• Task details
If a line of the listing contains the string "clock", return that line.

╔══

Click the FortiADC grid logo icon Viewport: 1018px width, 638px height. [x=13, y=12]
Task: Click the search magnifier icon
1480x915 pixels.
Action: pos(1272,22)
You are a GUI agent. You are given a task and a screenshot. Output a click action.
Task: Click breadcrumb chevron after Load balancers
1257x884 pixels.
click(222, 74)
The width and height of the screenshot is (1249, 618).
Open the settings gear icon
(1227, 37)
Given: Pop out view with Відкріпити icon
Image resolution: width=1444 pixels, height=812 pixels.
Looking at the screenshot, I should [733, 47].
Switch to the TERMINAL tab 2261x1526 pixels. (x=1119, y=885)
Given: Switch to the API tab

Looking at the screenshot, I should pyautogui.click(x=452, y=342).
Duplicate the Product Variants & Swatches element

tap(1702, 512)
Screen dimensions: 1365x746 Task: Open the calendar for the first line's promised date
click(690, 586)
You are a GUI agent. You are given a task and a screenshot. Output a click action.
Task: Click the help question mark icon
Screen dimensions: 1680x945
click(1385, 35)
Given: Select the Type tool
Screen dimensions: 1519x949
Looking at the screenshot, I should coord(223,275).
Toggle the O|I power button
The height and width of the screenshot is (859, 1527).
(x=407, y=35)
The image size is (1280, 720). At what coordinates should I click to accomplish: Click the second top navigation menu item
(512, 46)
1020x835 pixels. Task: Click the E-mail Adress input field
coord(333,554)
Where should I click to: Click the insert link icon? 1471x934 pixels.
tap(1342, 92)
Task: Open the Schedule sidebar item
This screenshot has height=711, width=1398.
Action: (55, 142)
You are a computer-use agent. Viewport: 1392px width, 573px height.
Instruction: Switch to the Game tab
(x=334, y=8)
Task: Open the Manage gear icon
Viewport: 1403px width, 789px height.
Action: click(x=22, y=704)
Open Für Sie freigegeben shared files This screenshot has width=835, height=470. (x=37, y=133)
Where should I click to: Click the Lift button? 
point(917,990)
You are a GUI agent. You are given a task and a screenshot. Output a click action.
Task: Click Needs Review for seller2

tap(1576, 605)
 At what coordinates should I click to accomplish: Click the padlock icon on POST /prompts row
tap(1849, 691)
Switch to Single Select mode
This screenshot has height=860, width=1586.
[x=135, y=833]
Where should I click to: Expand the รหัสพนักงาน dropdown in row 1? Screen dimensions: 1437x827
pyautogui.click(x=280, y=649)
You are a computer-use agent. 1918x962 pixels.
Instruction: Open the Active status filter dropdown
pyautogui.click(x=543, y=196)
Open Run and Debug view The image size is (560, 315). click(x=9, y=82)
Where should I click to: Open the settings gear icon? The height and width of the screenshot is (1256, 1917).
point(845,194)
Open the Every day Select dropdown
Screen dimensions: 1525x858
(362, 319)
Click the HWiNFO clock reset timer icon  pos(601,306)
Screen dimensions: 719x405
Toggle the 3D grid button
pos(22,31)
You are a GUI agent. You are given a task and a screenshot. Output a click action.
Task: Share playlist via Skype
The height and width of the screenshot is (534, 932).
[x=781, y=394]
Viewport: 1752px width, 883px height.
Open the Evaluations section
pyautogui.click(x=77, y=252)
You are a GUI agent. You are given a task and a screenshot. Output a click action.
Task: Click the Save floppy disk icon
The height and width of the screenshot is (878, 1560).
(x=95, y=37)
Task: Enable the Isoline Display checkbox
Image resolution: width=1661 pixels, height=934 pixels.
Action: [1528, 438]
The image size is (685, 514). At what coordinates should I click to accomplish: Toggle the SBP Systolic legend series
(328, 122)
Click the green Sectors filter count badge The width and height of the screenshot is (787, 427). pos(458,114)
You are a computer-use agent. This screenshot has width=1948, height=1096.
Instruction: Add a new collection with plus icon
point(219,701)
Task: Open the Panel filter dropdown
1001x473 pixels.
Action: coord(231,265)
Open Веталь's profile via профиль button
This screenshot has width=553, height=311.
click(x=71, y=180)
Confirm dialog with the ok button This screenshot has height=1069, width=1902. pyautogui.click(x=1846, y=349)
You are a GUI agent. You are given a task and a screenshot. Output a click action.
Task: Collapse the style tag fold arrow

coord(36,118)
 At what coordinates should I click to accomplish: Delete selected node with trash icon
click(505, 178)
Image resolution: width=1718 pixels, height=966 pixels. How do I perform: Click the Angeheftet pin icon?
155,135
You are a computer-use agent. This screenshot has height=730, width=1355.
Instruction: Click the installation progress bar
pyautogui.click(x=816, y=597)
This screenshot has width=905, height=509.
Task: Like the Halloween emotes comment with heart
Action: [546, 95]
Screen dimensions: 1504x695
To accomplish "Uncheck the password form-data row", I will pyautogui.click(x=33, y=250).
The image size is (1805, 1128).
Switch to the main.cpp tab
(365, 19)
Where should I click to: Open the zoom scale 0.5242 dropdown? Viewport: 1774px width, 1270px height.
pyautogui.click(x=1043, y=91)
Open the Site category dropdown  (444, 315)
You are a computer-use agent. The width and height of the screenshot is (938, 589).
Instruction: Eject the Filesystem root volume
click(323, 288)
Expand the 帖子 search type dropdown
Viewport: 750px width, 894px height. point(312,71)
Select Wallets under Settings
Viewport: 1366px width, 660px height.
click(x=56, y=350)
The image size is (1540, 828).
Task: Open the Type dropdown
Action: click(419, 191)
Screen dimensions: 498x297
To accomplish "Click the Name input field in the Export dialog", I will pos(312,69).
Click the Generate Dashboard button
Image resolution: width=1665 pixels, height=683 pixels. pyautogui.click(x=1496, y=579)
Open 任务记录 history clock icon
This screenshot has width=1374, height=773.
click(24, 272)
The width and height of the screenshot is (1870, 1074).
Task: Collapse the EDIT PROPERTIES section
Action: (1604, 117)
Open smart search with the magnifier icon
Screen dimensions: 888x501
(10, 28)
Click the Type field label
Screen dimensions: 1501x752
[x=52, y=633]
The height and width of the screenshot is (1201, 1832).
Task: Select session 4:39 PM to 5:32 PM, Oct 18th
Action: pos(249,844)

╚══

• Exercise result
Click the HWiNFO clock reset timer icon  pos(601,306)
Open 任务记录 history clock icon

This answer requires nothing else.